- Publisher: Codemasters
- Designer: Oliver Twins
- Series: Dizzy
- Platforms: Commodore 64, Amstrad CPC, ZX Spectrum
- Release: 1987
- Genres: Adventure, platform
- Mode: Single-player

= Dizzy – The Ultimate Cartoon Adventure =

1987 video game

Dizzy (also known as Dizzy —The Ultimate Cartoon Adventure) is an adventure-platform game, the first video game featuring the character Dizzy, an anthropomorphic egg. The game was designed by two British brothers, the Oliver Twins. Dizzy was published by Codemasters and was released in 1987.

==Gameplay==
The game is a platform adventure where Dizzy must search the fairy tale land of Katmandu for a Leprechaun's Wig, a Cloud's Silver Lining, a Vampire Dux Feather, and a Troll Brew and deposit them in a cauldron to make a potion to defeat the evil wizard Zaks. The gameplay involves collecting items and moving to other locations where the item is required; for example, at one point a raincoat is needed to protect against damaging rain. This is made more difficult because only one item can be carried at any given time. The game includes several lines from J. Milton Hayes' poem The Green Eye of the Yellow God on banners in certain screens, where they serve as clues on how to solve some puzzles, as well as references to a pair of Danger Mouse episodes including "Bad Luck Eye of the Little Yellow God” (itself parodying the Kipling poem) and the following episode “The Four Tales of Danger Mouse” in which vampire duck feathers must be collected.
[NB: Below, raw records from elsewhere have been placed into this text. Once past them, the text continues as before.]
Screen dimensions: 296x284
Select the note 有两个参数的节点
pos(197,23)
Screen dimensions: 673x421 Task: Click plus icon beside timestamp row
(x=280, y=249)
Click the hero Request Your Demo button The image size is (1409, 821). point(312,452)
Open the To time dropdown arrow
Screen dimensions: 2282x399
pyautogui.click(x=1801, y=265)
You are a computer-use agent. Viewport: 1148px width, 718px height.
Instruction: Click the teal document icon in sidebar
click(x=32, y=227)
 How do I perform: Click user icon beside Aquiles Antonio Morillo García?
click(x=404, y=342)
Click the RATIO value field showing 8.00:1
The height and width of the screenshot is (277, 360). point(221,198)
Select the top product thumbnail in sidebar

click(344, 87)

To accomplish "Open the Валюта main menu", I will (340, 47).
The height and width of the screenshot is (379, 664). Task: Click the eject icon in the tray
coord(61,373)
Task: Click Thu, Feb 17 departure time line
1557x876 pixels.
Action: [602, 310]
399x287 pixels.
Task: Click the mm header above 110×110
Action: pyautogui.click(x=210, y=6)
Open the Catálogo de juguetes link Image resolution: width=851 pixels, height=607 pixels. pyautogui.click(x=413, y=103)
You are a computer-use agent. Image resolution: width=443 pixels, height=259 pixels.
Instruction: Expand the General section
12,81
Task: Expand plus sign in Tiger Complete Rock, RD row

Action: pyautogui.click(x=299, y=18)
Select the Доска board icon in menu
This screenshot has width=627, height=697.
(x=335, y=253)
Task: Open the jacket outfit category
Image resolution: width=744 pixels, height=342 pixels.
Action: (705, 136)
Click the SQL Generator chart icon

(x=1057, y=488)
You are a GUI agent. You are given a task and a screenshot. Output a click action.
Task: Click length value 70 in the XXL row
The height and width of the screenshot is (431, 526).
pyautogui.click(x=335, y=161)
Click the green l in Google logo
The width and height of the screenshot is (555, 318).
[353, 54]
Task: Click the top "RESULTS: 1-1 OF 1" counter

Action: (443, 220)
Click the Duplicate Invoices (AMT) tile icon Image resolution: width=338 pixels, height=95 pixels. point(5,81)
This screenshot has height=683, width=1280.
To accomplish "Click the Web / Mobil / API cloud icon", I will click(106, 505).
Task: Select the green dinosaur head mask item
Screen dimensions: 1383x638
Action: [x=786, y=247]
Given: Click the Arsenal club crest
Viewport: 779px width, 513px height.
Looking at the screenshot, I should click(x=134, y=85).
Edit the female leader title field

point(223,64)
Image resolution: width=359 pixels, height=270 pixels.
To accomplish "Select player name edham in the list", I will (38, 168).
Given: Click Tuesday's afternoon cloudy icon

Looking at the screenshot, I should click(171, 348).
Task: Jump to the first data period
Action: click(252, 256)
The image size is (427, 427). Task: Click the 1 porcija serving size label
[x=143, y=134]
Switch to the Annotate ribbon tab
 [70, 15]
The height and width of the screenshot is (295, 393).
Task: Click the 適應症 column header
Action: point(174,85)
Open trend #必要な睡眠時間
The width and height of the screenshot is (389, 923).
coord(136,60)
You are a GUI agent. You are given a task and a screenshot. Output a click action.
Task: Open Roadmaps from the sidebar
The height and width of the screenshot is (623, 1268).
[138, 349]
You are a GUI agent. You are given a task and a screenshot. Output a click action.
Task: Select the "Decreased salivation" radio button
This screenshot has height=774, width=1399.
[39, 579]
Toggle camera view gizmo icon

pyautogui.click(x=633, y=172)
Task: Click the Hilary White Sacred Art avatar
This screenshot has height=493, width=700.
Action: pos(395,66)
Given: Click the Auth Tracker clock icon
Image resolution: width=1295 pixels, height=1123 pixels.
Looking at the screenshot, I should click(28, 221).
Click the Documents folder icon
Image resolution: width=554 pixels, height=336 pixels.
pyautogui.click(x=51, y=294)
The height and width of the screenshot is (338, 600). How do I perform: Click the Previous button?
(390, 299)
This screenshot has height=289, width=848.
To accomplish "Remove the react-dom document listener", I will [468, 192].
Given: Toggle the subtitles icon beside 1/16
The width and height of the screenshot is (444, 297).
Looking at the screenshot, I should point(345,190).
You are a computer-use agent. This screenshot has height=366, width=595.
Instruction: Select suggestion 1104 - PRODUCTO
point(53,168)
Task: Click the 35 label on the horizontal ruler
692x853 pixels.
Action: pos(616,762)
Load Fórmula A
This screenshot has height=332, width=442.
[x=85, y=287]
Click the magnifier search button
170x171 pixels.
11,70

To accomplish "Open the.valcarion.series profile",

Unlike later games in the series, which focus more on the inventory-based puzzles, this game features a very large number of hazards that kill the player on contact. With only three lives initially to complete the game, this made the game challenging to complete.

==Development==
The Oliver Twins said in an interview, on the British television show When Games Attack, that the character Dizzy was originally not supposed to be an egg at all but just a face with hands and feet. They then said they accepted everyone thought he was an egg and decided to go with that. They also said they used to plan out levels on the back of spare rolls of wallpaper.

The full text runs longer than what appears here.